Вот все о нашей жизни. Завтра попробую через одного человека сделать тебе переводик на небольшую сумму.

Привет и поцелуй от Маруси (жена. Е.Г.) и Витусика.

Твой брат Коля.

 

Фронт, 8.IV.1942 г.

Здравствуй, моя дорогая сестричка!

Я получил от тебя письмо! Как это было неожиданно — думал, что с тобой уже не налажу переписку. Раечка! От папы (Куприян Иванович Гусаченко. — Е.Г.), несмотря на то, что послал ему 5 писем, ответа нет. От Маруси (Мария Тарасовна Пшеничная, жена. — Е.Г.) ничего не получаю. Только ты сумела разыскать меня, за что я бесконечно благодарен.

Раечка! Немного о себе. Я на фронте. А на войне, как на войне. Был на Ростовском направлении, там мы имели успех, и еще какой успех! Сейчас наша часть оперирует недалеко от Изюма. Мы все время в боях, и здесь добиваемся побед. Фрицы называют нашу часть сумасшедшей за то, что мы наносим удары тогда и там, где нас совсем не ожидают. Берем пленных, трофеи. Так, 2 дня тому один наш боец сел на танк, поставил на башню пулемет «Максим», ворвался в расположение фрицев и дал им такого перцу, что долго будут помнить его. Он убил 12 фрицев и многих ранил. Правда, его тоже ранили. Чтобы много рассказывать, надо много времени, поэтому я ограничусь этим. Скажу одно. Теперь праздник на нашей улице. Победа будет за нами!

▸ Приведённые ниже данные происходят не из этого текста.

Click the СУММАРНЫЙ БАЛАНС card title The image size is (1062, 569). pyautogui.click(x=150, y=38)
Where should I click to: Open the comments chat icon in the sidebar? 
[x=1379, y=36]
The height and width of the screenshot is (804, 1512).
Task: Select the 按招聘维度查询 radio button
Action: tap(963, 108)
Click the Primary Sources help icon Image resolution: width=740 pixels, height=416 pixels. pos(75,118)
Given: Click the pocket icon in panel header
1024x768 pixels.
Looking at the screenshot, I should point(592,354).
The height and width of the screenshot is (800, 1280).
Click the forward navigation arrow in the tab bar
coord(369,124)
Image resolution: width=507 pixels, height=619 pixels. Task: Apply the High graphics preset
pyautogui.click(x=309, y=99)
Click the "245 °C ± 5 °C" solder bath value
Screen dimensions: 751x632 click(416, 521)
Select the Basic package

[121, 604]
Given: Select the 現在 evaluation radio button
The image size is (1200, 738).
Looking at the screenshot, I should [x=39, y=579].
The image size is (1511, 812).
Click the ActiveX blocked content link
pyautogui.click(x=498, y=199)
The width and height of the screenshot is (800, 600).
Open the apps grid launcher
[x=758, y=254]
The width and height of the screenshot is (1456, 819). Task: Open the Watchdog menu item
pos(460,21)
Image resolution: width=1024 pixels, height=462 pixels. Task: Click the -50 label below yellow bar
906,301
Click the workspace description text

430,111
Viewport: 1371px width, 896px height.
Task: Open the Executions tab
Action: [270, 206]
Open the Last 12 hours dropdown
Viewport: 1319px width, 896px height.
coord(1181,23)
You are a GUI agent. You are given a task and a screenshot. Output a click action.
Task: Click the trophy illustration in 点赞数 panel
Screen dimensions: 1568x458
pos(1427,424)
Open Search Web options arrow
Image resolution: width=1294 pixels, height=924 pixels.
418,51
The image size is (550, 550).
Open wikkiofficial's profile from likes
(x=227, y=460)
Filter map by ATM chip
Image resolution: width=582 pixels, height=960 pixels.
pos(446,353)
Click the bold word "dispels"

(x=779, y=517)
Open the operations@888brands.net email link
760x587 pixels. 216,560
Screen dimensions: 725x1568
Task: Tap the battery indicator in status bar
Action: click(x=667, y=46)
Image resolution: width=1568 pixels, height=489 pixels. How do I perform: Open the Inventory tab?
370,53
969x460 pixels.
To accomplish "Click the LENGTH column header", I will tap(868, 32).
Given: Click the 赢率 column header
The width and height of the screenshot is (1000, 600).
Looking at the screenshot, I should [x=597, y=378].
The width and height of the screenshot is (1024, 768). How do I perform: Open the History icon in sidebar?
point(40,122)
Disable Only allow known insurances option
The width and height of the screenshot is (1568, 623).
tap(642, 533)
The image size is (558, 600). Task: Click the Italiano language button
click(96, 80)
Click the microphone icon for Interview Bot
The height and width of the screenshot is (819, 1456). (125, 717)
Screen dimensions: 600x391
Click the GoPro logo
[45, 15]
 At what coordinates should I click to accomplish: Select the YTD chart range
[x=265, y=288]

Я работаю старшим врачом полка. У меня большой штат. Много сделал полезного. Вот и сейчас одного оперировал…

Раечка! Прошу тебя написать побольше о Виталике. Как я по нему скучаю! Думаю вырваться к папе в Изюм.

Пиши чаще, не ожидая ответа.

Целую. Твой брат Коля.

 

Фронт, 10.IV.42

Раечка!

Я выслал 6-IV-42 г. по адресу, указанному тобою (Воронеж, ул. Транспортная, д. 4, Гусаченко Р.), 1700 рублей. Марусе выслал 2000 руб. Больше пока у меня нет. Я посылаю Марусе и Виталику аттестат, тебе я буду высылать понемногу ежемесячно. Учись, будь умницей! Напиши Марусе письмо, уведоми обо мне. Пиши мне, не ожидая ответа. Пиши чаще. Знаешь, какая радость на фронте получить от близких письмо! У нас кто не получит письма, тот несчастен, а если есть письмо, то выпиваем по 100 грамм.

Мой адрес теперь: Действующая армия, ППС 7679751, старшему врачу Н.К. Гу­саченко.

Целую. Твой брат Коля.

 

Май 1942 года

Здравствуй, Раечка!

Получил от тебя письмо. Благодарю за него. Как ты живешь? Получила ли деньги? У нас сейчас идет большой бой. Фрицы драпают, от артиллерии море огня. Захватываем пленных и трофеи. Скоро буду в Харькове.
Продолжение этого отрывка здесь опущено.